A vendor that will not publish per-unit price (per resolution, per PR, per document) in the unit of work for the task is not ready for procurement. "Contact sales" tiers, undisclosed pass-through costs, and unbounded annual escalators all disqualify a vendor at this stage. Compare the vendor’s per-unit price against the published WorkForce Labor Index rate for the category to know whether you are paying a market rate, a discount, or a premium.
Vendor-published quality claims are not evidence. Require an independent AQO score from the current eval bank version, or a sealed holdout evaluation run by the buyer during the pilot. If the vendor will not submit to an independent quality measurement, the quality claim should be discarded.
How will outcomes be measured in production — and who owns the measurement infrastructure? A vendor that measures its own quality and reports it to the buyer holds both ends of the contract. The buyer must own (or independently verify) the measurement pipeline for the duration of the agreement.
Does the vendor publish how the agent works, what data it was trained on, how outputs are evaluated, and what failure modes are known? Black-box pitches should be downweighted regardless of demo quality. A vendor that cannot disclose methodology cannot be benchmarked, cannot be audited, and cannot be switched out without re-discovering all of these properties on the next vendor.
Require a current SOC 2 Type II report. ISO 27001 / ISO 27701 where applicable. Sub-processor list with change-notification window. Incident response window in hours. Customer-managed keys, SSO/SAML, RBAC, audit logs. For regulated industries (finance, healthcare, legal), add the relevant vertical attestations.

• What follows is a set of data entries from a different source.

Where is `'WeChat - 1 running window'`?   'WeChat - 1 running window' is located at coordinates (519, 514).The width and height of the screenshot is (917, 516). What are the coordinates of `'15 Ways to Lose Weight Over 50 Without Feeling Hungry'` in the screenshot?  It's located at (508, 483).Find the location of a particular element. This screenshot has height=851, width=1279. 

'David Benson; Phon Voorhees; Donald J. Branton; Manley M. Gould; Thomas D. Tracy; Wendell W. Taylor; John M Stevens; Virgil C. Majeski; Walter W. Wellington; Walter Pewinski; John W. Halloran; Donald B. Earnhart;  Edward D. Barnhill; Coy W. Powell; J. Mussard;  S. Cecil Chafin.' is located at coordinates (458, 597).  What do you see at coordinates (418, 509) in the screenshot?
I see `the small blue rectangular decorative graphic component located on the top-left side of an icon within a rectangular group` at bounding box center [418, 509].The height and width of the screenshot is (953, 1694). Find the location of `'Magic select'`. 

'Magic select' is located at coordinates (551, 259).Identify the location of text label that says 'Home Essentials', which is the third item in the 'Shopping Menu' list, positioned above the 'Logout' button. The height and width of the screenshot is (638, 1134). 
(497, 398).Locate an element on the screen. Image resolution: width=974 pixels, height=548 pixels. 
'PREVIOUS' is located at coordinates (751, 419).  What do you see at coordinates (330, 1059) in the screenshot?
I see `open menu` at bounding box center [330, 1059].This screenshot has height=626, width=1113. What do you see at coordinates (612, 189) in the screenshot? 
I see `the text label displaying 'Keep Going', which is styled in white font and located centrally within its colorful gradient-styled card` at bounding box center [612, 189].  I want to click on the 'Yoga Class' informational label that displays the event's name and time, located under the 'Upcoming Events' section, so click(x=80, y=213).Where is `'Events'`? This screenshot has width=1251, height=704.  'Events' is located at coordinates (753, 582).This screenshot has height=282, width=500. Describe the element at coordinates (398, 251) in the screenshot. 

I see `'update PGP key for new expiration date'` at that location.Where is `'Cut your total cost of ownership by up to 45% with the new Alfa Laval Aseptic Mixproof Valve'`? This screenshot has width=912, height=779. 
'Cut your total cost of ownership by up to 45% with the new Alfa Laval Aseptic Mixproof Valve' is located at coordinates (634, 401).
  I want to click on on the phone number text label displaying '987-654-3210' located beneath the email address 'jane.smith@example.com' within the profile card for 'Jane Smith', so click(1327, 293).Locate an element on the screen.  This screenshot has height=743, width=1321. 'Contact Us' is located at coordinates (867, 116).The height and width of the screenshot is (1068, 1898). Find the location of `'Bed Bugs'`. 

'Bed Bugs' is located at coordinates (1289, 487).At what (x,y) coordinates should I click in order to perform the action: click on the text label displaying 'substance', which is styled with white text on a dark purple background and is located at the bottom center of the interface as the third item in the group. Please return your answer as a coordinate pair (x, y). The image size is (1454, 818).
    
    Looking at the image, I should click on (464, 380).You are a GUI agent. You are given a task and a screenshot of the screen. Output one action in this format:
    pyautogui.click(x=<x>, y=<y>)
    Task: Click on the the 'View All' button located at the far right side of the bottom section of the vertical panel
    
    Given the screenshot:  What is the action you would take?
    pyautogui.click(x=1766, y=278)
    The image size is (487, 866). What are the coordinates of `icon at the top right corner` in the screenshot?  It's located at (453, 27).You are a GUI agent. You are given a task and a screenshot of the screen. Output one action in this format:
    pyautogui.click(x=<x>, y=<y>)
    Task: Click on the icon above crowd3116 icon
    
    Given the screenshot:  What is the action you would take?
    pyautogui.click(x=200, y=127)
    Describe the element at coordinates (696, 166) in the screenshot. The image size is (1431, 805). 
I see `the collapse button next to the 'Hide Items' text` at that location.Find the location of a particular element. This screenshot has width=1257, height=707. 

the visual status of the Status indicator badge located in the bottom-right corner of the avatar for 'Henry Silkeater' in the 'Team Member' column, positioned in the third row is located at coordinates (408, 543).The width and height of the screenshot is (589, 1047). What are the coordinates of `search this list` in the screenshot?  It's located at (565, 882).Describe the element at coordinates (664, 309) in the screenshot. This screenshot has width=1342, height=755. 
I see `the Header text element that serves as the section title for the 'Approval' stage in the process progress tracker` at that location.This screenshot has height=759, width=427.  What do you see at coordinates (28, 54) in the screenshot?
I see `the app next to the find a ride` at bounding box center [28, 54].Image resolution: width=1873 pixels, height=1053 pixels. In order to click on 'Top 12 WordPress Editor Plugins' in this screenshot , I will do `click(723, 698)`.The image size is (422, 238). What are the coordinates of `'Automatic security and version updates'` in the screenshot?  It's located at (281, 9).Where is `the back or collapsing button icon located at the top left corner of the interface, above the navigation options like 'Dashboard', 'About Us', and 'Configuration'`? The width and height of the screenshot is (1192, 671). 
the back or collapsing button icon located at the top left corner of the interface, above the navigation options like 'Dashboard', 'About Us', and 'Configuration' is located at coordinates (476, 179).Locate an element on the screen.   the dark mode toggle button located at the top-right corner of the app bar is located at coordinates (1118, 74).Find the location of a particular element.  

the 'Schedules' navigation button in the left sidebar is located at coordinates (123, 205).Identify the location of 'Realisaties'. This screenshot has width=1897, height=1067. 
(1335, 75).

Output quality belongs in the SLA — as a percentile target, not an average. Specify AQO floor for the contract term and remedy mechanics: service credits, refund, cure window, termination right. Specify whether failed per-unit outputs are charged. A vendor unwilling to put quality into the SLA is selling an experiment.
Where (region, country) is customer data stored, processed, and backed up? Can it be pinned to a single region? What is the default training-on-customer-data posture, and is the override contractually enforceable? How long is data retained, in what form, and how is deletion verified? Data sovereignty is the single most common source of late-stage procurement rejection.
Point 1 (price transparency) is meaningless without a published market rate to compare to. The WLI publishes per-category transaction-anchored rates with confidence intervals. Point 2 (quality verification) requires an independent AQO score, computed against the WorkForce eval bank.